DATASET EXTRACT =

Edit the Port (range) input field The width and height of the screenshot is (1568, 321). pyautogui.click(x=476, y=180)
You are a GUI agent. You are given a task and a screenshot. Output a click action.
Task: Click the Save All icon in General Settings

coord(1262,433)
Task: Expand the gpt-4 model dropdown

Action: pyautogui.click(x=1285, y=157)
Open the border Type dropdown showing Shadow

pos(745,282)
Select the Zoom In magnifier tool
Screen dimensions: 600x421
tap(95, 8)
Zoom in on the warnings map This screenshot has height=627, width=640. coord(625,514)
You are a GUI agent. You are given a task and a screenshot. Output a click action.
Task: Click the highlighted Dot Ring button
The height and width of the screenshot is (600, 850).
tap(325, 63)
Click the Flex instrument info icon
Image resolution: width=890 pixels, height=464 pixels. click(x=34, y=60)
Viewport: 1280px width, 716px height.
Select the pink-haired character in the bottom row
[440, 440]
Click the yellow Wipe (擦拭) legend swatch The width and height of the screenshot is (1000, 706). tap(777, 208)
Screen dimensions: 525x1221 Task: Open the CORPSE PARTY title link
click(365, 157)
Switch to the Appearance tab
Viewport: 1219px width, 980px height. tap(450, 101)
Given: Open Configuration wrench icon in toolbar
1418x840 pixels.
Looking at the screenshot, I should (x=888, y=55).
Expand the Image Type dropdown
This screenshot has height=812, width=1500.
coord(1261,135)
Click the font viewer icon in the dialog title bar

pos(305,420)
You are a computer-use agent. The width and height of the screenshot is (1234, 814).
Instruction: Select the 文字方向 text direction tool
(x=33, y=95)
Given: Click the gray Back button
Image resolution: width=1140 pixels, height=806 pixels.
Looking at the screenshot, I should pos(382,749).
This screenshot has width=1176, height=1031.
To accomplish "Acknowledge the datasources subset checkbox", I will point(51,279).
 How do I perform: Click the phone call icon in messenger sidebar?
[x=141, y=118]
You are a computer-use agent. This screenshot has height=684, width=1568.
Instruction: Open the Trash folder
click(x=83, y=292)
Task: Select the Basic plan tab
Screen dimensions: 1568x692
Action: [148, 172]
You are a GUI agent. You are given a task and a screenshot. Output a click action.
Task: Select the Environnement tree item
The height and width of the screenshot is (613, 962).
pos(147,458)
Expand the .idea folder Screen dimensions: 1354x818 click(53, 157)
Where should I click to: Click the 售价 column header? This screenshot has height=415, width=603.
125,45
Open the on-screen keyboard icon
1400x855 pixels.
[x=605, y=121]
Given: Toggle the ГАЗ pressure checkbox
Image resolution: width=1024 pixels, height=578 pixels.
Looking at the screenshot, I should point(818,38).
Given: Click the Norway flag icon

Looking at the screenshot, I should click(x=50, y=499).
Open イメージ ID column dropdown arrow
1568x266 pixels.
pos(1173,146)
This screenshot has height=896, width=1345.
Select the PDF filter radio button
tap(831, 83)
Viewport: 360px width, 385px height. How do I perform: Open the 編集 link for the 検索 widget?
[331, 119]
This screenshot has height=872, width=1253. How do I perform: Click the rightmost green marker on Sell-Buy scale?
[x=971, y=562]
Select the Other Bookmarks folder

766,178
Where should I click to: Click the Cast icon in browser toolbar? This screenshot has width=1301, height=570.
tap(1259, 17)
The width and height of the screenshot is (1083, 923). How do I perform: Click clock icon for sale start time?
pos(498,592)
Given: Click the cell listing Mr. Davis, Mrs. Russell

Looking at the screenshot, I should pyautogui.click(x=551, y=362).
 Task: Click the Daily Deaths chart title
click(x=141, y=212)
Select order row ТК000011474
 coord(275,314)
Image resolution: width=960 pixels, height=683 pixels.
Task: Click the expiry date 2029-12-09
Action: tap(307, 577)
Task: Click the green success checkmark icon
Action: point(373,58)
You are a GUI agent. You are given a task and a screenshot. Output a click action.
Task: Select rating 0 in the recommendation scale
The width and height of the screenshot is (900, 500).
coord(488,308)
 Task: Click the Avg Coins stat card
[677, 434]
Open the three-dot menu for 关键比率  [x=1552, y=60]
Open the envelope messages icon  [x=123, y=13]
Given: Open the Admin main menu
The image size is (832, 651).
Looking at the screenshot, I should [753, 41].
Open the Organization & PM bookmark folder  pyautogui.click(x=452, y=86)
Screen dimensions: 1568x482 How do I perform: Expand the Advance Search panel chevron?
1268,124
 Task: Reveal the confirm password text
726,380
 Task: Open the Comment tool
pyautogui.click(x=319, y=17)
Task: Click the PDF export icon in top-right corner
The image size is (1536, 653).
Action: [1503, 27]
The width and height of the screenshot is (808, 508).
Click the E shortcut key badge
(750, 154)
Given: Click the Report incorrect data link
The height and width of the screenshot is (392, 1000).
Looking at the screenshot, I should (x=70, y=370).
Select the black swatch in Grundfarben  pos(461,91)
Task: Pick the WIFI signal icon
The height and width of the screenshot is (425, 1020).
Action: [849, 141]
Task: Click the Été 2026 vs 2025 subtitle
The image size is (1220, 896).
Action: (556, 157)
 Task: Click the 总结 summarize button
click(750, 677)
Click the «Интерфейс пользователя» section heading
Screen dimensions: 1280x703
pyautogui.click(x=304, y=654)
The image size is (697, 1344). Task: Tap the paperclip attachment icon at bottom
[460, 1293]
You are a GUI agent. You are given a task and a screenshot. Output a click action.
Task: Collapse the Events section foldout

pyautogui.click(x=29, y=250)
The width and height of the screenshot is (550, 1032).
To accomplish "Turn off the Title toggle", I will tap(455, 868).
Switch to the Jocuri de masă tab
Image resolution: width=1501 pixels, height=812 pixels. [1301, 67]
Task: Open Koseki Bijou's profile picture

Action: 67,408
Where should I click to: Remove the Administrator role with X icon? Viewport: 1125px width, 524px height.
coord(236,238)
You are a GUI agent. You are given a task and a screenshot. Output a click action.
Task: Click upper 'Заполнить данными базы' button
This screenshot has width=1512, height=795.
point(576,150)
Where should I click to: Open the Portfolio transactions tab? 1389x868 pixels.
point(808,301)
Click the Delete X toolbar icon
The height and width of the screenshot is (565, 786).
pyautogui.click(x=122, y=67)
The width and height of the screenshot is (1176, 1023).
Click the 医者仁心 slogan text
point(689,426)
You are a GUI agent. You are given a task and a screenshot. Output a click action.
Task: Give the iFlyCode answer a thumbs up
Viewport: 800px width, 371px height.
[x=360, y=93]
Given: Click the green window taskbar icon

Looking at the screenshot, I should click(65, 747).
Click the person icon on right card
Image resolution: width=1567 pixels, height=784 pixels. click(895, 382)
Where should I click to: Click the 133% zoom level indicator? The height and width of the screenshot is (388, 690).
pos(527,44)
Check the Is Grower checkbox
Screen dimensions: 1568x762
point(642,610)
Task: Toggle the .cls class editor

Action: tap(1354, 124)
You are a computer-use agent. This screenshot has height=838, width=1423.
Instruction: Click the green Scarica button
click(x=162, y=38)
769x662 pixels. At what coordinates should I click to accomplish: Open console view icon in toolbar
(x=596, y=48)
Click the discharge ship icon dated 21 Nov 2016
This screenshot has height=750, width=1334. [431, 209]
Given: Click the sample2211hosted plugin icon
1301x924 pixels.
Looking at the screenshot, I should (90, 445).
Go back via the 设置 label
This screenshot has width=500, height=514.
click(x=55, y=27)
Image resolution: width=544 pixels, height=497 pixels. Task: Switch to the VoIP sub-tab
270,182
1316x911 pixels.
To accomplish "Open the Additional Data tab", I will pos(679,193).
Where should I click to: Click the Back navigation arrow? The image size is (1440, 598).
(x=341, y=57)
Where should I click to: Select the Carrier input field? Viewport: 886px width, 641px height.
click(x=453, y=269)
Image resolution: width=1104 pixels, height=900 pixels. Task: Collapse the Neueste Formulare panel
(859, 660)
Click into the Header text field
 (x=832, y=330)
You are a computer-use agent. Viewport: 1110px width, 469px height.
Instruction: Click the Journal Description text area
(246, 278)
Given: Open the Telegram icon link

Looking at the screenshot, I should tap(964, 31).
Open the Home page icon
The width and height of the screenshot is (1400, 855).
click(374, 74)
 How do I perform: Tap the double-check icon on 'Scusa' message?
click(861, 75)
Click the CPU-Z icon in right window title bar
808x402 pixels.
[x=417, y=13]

BRIEF =
Retype the data without alteration, starting with the first line and going on through the line that contains "Action: [148, 172]".

WRITTEN SOLUTION =
Edit the Port (range) input field The width and height of the screenshot is (1568, 321). pyautogui.click(x=476, y=180)
You are a GUI agent. You are given a task and a screenshot. Output a click action.
Task: Click the Save All icon in General Settings

coord(1262,433)
Task: Expand the gpt-4 model dropdown

Action: pyautogui.click(x=1285, y=157)
Open the border Type dropdown showing Shadow

pos(745,282)
Select the Zoom In magnifier tool
Screen dimensions: 600x421
tap(95, 8)
Zoom in on the warnings map This screenshot has height=627, width=640. coord(625,514)
You are a GUI agent. You are given a task and a screenshot. Output a click action.
Task: Click the highlighted Dot Ring button
The height and width of the screenshot is (600, 850).
tap(325, 63)
Click the Flex instrument info icon
Image resolution: width=890 pixels, height=464 pixels. click(x=34, y=60)
Viewport: 1280px width, 716px height.
Select the pink-haired character in the bottom row
[440, 440]
Click the yellow Wipe (擦拭) legend swatch The width and height of the screenshot is (1000, 706). tap(777, 208)
Screen dimensions: 525x1221 Task: Open the CORPSE PARTY title link
click(365, 157)
Switch to the Appearance tab
Viewport: 1219px width, 980px height. tap(450, 101)
Given: Open Configuration wrench icon in toolbar
1418x840 pixels.
Looking at the screenshot, I should (x=888, y=55).
Expand the Image Type dropdown
This screenshot has height=812, width=1500.
coord(1261,135)
Click the font viewer icon in the dialog title bar

pos(305,420)
You are a computer-use agent. The width and height of the screenshot is (1234, 814).
Instruction: Select the 文字方向 text direction tool
(x=33, y=95)
Given: Click the gray Back button
Image resolution: width=1140 pixels, height=806 pixels.
Looking at the screenshot, I should pos(382,749).
This screenshot has width=1176, height=1031.
To accomplish "Acknowledge the datasources subset checkbox", I will point(51,279).
 How do I perform: Click the phone call icon in messenger sidebar?
[x=141, y=118]
You are a computer-use agent. This screenshot has height=684, width=1568.
Instruction: Open the Trash folder
click(x=83, y=292)
Task: Select the Basic plan tab
Screen dimensions: 1568x692
Action: [148, 172]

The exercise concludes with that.